Nie podejrzewałam, że rezygnacja z bardzo dobrze płatnej pracy tyle mnie nauczy o zarządzaniu personalnym budżetem. Gdy pensja przychodziła na konto, regularnie mogłam sobie pozwolić na wszystko i szczere mówiąc, chociaż było to nierozsądne, zbytnio się nie ograniczałam. Każdy stres mogłam sobie odbić podróżą, każde niepowodzenie nową sukienką, każdy gorszy humor zapić pyszną kawą i tak dalej. Po przejściu na swoje nie zauważyłam zmian od razu. Dopiero po około pół roku mój budżet się skurczył (bardzo) i dotarło do mnie, że kolejnego tłustego przelewu nie będzie. Mimo wszystko postanowiłam podjąć wyzwanie i żyć normalnie. Czego mnie to doświadczenie nauczyło?
Jak (prze)żyć z niewielkim budżetem?
Najlepszym sposobem na oszczędzanie jest zarabianie
Nieważne jak dobrym się jest w obcinaniu wydatków, one i tak prędzej czy później nadchodzą. I trzeba sobie z nimi radzić. Dlatego zawsze część budżetu przeznaczaj na inwestycje, które mają szanse przynieść w przyszłości sensowny zysk – czasem będzie to inwestycja w siebie (standardowa jak np. nauka języka albo nietypowa, czyli nowa sukienka, by wyglądać profesjonalnie na spotkaniu z klientem i dostać ważne zlecenie), a czasem po prostu sfinansowanie projektu nad którym pracujesz na boku.
Poznaj swoje wydatki…
Nie wiem jak to się dzieje, ale jakaś część mnie nie chciała za żadne skarby wiedzieć ile wydaję w miesiącu i na co. Jest na to złota rada każdego doradcy do spraw oszczędzania – spisuj swoje wydatki. Taaa… Ja przez długi czas nie mogłam tego dokonać, postanowiłam więc podejść się sposobem. Wyrobiłam więc sobie nawyk wkładania wszystkich paragonów do jednej kieszeni w torebce i po kilku tygodniach sprawdzałam co na nich było i na jaką kwotę opiewały. Obyło się bez niespodzianek: królowały dojazdy (komunikacja miejska i paragony ze stacji benzynowych), jedzenie i kosmetyki. I już wiedziałam gdzie szukać największych oszczędności :)

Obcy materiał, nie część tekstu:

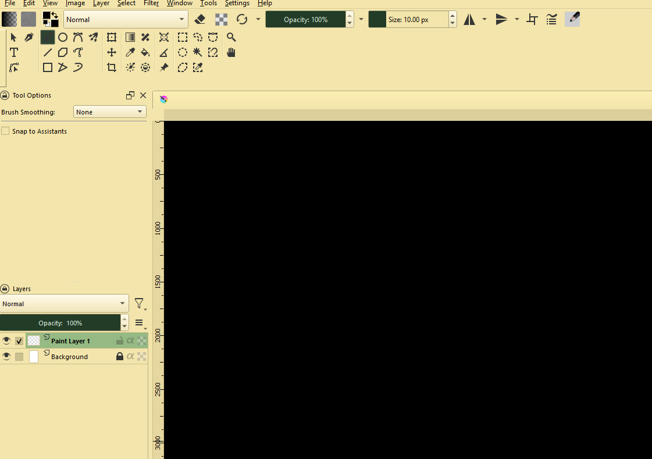Activate the Pan hand tool

click(231, 52)
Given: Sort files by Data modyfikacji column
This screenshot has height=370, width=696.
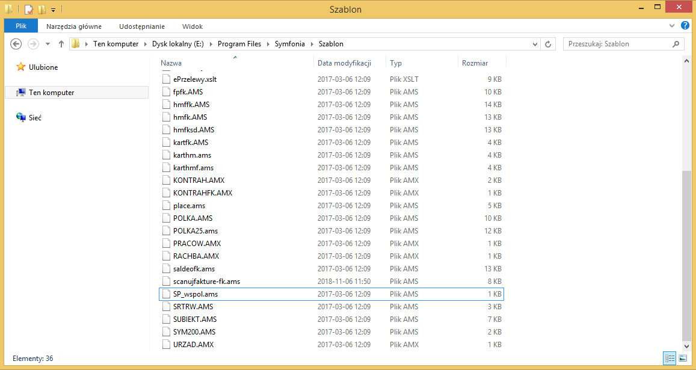Looking at the screenshot, I should pyautogui.click(x=344, y=63).
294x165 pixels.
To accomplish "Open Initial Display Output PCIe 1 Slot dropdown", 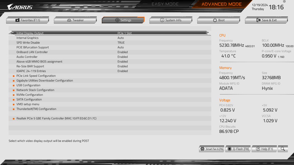I will pyautogui.click(x=125, y=33).
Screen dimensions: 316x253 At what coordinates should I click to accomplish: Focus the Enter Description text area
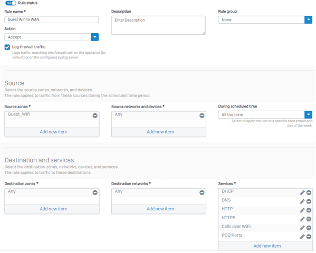[x=158, y=25]
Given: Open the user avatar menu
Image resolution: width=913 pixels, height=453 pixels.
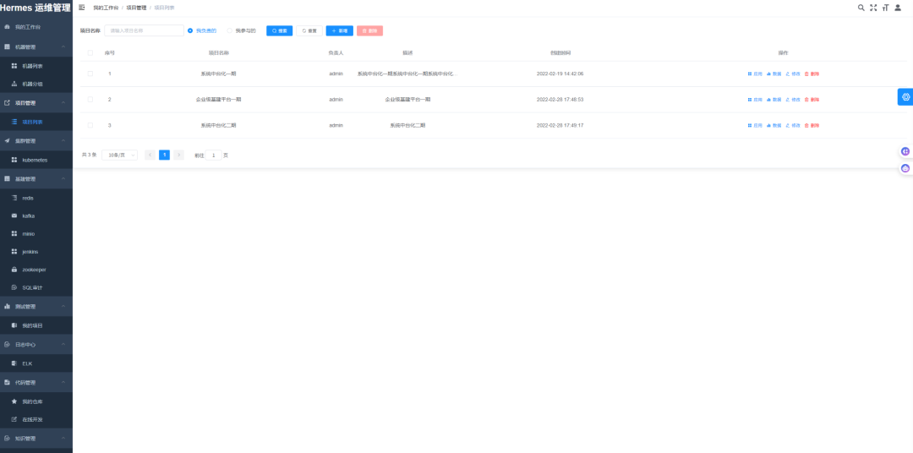Looking at the screenshot, I should click(x=897, y=8).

…i pozbądź się tych niepotrzebnych
Przede wszystkim z głowy. Przed każdym zakupem zadaj sobie pytanie: czy ja tego potrzebuję?
Wyznaczaj priorytety
To bardzo ważna i podstawowa zasada. Podczas chudszego okresu czeka Cię wiele decyzji. Ustalone wcześniej priorytety pozwalają podejmować je z ominięciem wielu problemów. Zastanów się co jest dla Ciebie ważne, a co tylko się takim wydaje.
Bądź dla siebie dobry
Odmówienie sobie absolutnie wszystkich przyjemności to bardzo zły pomysł. Szczególnie, że już i tak jesteś pewnie w nieciekawym humorze, więc po co jeszcze pogarszać sytuację? Z tego powodu miej w budżecie niewielką kwotę na coś miłego, coś co lubisz. Ja na przykład nawet w najchudszych czasach miałam na wyjście do second handu i kryzysowe 20 złotych na zajęcia pilates. Przy okazji nauczysz się doceniać małe przyjemności :)
Myśl pozytywnie
To w nawiązaniu do punktu pierwszego. Każda, nawet najgorsza, sytuacja finansowa może w każdej chwili ulec poprawie. Jedyne co musisz zrobić to do niej dążyć. I tutaj Ci zdradzę “sekret” – by ją zmienić będziesz potrzebował ruszyć głową i użyć kreatywności!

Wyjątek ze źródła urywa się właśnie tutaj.